B. Among the Loan Documents securing the Loan and the Guaranty are: (i) a First
Mortgage and
Security Agreement (the “First Mortgage”), dated of even date with the Note, and
recorded on November 18, 2004 in the office of the Clerk of Atlantic County, in
Volume 11883, Instrument No. 2004113008;
(ii) an Assignment of Leases, Rents, and Profits, dated of even date with the Note,
and recorded on November 18, 2004 in the office of the Clerk of Atlantic County in
Volume 11883, Instrument No. 0000000000; (iii) an Assignment of Agreements Affecting
Real Estate, dated of even date with the Note, and recorded on November 18, 2004 in
the offce of the Clerk of Atlantic County in Volume 11883, Instrument No.
2004113010; and (iv) UCC-I financing statements filed with the New Jersey Department
of the Treasury and the Clerk of Atlantic County, respectively.
C. The real property that is the subject of the foregoing Loan Documents is more
particularly
bounded and described in the First Mortgage, together with the improvements thereon
(collectively, the
“Property”). All capitalized terms not specifically defined herein shall bear the
same meanings as set
forth in the Note, the LSA, and the other Loan Documents, respectively.
D. By Assignment and Acceptance Agreement executed on even date with the Note, and
recorded on November 18, 2004 in the office of the Clerk of Atlantic County in
Volume 11883, Instrument No. 2004113011, Fortress Credit Corp. assigned to the
Lender, and the Lender assumed, all of its right, title, and interest in and to the
Note, the LSA, and the other Loan Documents.

Source records
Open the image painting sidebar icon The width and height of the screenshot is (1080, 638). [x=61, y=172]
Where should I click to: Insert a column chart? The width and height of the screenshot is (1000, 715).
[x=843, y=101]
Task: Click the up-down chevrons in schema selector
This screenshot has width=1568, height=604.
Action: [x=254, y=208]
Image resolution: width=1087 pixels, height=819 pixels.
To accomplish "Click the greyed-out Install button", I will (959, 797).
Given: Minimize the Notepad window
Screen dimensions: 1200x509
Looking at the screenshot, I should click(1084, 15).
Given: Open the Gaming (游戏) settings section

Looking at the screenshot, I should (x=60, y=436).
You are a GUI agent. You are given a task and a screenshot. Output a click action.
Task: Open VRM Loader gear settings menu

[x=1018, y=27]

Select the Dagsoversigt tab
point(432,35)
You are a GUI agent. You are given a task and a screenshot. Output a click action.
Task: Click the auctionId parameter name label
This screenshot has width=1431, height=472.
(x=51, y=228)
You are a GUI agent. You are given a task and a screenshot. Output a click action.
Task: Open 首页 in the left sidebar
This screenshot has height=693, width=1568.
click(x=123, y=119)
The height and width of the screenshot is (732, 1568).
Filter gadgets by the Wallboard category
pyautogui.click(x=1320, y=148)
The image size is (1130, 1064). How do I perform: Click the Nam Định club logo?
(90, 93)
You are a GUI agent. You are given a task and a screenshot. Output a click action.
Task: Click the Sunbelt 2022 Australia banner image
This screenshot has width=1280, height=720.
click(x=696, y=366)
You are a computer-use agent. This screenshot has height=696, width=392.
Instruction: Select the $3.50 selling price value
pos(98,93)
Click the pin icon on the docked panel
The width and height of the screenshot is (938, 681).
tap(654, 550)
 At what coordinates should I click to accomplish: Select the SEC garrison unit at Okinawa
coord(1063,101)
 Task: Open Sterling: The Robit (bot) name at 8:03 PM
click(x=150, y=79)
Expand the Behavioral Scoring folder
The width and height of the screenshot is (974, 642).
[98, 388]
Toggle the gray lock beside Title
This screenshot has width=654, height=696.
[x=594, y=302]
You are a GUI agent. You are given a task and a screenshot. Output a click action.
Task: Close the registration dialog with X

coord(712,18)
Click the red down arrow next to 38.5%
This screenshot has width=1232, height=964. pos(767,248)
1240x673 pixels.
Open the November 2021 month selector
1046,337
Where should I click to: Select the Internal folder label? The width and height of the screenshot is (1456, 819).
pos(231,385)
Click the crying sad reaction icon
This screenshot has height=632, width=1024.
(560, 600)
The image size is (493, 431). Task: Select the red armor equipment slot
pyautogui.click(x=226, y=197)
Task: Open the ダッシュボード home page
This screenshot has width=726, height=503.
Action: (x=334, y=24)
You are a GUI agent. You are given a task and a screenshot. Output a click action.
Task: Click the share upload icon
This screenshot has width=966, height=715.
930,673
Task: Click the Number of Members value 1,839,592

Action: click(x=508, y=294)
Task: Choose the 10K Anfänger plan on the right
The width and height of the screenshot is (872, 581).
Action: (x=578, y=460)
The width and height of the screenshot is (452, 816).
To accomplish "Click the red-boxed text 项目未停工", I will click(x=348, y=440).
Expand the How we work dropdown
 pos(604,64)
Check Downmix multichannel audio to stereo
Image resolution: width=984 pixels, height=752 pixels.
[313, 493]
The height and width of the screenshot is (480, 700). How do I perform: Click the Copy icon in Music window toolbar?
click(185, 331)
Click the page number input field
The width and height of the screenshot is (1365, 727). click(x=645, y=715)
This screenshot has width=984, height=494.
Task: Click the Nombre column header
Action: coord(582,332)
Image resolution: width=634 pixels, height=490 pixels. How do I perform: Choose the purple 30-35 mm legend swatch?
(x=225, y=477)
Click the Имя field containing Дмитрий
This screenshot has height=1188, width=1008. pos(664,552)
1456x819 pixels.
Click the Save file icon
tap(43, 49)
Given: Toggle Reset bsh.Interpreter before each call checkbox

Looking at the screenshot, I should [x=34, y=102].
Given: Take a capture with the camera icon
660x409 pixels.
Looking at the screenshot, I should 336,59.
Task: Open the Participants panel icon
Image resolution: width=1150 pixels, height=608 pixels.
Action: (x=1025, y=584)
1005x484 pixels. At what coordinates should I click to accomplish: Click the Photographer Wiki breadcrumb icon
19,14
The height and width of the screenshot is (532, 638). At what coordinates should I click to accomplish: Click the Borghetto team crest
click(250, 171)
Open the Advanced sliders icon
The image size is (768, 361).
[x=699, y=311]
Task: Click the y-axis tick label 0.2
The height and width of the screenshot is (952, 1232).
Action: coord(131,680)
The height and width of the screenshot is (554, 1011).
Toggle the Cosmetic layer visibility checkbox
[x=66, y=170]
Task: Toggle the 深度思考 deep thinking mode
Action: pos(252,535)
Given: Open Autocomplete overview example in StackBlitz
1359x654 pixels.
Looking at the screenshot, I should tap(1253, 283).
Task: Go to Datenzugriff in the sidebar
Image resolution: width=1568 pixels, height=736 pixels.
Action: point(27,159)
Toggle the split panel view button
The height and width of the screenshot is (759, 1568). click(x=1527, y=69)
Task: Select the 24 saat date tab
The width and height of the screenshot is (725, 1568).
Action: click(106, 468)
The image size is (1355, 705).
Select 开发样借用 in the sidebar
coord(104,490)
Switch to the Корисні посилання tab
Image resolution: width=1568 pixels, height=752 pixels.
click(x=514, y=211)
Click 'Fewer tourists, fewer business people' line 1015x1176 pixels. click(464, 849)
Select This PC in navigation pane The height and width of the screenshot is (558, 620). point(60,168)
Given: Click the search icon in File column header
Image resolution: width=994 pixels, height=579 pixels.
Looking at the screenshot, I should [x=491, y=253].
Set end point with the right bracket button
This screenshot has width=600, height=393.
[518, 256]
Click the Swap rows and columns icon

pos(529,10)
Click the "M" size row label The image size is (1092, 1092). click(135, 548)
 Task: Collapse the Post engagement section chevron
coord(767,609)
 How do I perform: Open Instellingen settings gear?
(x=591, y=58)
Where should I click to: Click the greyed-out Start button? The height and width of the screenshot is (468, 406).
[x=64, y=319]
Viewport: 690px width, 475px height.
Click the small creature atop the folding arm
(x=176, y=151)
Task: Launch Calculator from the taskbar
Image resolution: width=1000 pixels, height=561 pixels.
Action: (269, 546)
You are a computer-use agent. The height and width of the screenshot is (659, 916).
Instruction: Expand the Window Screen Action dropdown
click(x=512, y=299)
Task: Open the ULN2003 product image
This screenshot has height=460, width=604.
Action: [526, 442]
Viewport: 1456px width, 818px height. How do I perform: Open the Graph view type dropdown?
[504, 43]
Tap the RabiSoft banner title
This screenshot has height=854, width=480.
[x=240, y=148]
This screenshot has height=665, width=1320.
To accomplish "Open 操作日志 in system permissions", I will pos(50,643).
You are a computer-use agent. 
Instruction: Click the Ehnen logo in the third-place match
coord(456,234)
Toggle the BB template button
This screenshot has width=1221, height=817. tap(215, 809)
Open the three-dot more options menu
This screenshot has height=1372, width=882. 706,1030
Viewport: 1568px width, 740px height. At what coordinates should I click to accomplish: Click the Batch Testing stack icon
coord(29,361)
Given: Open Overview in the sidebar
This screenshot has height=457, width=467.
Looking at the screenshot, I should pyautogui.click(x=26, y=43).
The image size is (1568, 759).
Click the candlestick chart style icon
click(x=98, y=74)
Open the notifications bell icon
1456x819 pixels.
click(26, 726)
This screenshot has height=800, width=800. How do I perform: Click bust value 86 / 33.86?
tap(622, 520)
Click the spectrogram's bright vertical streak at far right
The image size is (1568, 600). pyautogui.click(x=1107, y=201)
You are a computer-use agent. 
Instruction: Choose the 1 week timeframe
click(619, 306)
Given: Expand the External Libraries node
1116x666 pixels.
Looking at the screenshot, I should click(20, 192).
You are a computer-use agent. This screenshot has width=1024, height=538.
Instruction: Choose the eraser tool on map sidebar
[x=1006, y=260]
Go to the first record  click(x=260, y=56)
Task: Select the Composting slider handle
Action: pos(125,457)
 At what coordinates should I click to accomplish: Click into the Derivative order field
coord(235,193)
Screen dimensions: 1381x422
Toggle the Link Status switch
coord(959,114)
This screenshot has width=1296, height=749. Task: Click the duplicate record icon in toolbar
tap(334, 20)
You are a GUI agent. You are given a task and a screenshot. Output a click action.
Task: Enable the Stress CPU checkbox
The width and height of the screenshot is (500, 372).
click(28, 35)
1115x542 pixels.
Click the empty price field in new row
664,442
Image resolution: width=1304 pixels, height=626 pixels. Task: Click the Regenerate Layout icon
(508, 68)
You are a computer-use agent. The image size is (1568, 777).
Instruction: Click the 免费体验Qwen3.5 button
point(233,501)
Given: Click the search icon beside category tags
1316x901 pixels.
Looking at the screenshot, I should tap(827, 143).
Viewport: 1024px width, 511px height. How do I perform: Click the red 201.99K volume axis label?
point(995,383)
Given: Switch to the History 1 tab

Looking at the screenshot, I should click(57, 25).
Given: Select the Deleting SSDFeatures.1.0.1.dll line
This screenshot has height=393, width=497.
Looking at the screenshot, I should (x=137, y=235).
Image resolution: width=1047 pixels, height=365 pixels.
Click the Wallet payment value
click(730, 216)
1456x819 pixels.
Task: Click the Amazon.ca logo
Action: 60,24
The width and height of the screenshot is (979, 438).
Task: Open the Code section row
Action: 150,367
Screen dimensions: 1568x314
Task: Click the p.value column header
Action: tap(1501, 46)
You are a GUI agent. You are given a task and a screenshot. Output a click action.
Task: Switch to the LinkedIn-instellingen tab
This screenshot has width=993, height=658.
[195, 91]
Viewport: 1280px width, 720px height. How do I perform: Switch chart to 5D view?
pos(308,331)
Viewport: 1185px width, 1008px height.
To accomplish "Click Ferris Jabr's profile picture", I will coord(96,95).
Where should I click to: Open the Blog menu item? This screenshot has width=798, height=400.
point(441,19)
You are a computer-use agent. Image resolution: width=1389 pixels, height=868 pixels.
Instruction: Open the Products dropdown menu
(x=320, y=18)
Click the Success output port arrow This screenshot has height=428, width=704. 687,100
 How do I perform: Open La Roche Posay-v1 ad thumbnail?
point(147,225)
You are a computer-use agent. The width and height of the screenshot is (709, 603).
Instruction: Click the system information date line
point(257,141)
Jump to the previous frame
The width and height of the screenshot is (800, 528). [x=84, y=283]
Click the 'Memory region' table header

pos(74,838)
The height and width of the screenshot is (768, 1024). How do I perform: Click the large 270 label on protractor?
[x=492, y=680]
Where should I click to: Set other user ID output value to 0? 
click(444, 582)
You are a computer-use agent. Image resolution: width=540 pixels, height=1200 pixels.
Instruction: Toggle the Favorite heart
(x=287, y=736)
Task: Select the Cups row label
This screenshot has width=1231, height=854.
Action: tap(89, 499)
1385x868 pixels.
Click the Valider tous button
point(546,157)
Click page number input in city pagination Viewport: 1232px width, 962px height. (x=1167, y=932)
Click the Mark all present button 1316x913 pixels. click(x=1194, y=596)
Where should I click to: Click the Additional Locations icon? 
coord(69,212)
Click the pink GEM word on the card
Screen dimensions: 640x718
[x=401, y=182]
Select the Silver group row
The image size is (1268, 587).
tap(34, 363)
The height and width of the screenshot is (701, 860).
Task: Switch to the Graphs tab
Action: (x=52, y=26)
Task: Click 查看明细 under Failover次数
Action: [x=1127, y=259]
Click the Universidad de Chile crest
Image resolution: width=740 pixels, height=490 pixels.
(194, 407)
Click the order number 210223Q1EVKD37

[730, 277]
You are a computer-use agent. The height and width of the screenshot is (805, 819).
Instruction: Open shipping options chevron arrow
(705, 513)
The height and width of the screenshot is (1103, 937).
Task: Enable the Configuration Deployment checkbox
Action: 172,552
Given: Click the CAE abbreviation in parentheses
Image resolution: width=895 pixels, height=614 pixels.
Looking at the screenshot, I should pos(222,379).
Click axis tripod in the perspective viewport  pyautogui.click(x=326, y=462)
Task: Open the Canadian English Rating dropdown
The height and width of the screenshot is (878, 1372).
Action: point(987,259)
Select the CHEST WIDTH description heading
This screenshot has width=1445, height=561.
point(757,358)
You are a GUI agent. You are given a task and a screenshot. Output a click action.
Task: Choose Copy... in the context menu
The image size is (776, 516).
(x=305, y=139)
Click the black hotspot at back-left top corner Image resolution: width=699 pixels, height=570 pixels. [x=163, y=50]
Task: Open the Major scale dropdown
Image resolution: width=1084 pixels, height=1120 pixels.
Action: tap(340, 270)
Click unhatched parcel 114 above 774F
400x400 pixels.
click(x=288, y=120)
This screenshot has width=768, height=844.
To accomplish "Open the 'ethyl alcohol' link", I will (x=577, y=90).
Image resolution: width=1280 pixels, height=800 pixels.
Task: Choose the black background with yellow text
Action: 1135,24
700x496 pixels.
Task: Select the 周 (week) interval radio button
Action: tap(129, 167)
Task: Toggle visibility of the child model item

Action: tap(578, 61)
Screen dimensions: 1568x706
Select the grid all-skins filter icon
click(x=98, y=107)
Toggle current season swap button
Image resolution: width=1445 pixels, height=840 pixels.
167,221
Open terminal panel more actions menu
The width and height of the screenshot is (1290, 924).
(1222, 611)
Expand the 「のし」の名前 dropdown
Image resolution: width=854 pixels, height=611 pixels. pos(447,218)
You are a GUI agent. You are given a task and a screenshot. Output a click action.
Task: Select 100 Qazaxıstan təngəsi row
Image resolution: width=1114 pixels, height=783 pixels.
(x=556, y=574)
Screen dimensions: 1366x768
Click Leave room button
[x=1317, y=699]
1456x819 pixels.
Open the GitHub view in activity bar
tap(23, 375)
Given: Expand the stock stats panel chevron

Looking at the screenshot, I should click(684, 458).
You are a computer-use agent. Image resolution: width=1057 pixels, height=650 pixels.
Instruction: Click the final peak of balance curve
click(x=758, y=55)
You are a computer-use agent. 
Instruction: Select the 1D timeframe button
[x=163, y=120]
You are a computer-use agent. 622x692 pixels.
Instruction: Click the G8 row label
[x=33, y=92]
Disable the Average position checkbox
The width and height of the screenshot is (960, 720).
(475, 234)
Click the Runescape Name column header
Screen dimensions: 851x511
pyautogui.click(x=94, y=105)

REQUIRED ACTIONS =
[A] In the text on the loan documents, which company assigned its right, title, and interest in the Note to the Lender?
[B] Resume the text on the loan documents, starting after its last sentence.
These source records were drawn from a different source than the text.

WRITTEN ANSWERS =
[A] Fortress Credit Corp.

[B]
E. The Borrower has requested that the Lender modify certain of the terms of the Note
and the Loan
Documents by extending the Maturity Date, and the Lender has agreed to do so subject to the terms and
provisions hereinafter set forth.
F. The term “Loan Documents” shall further mean and refer to all loan documents
executed and delivered by Borrower and Guarantor to Lender in connection with the transactions
that are described in the Background portion of this Modification Agreement.
Now, Therefore, for and in consideration of the premises (which are
deemed herein contained) and other good and valuable consideration, the receipt
and adequacy of which are hereby acknowledged, and with the Recitals to this
Agreement incorporated in full into the body hereof by this reference thereto, the
parties agree as follows:
Terms
1. Principal Amount of Loan
1.1. The Borrower and Guarantor acknowledge that, as of the date of this
Modification Agreement, the outstanding principal balance due to the Lender under
the Note with Borrower was Zero ($0.00) Dollars, exclusive of accrued interest and
other charges thereunder, if any. The Borrower and Guarantor hereby represent,
warrant and confirm that there are no setoffs, rights, claims, defenses, or causes
of action of any nature whatsoever which it may have or may assert against the
Lender with respect to the Loan, the Note, or the Loan Documents, or the
indebtedness evidenced and secured thereby.
2. Request for Modification
2.1. The Borrower has requested and the Lender has agreed to modify certain
of the terms of the Loan; this Modification Agreement provides for that
modification.
3. Modification of Note and Loan Documents
3.1. The Note and other Loan Documents are hereby modified and amended
effective as of the date of this Modification Agreement, as follows:
(a) The maximum principal amount that the Borrower may borrow shall be
decreased from the sum of Ten Million ($10,000,000.00) Dollars to the sum of Five Million ($5,000,000.00) Dollars.
(b) The Lender shall have no obligation to make any advances under
the Note, the LSA, or the other Loan Documents (i) after November 11, 2007 or (ii)
if the amount requested to be advanced, together with the then outstanding
principal sum due under this Note and the Loan Agreement, exceeds the sum of Five Million ($5,000,000.00) Dollars.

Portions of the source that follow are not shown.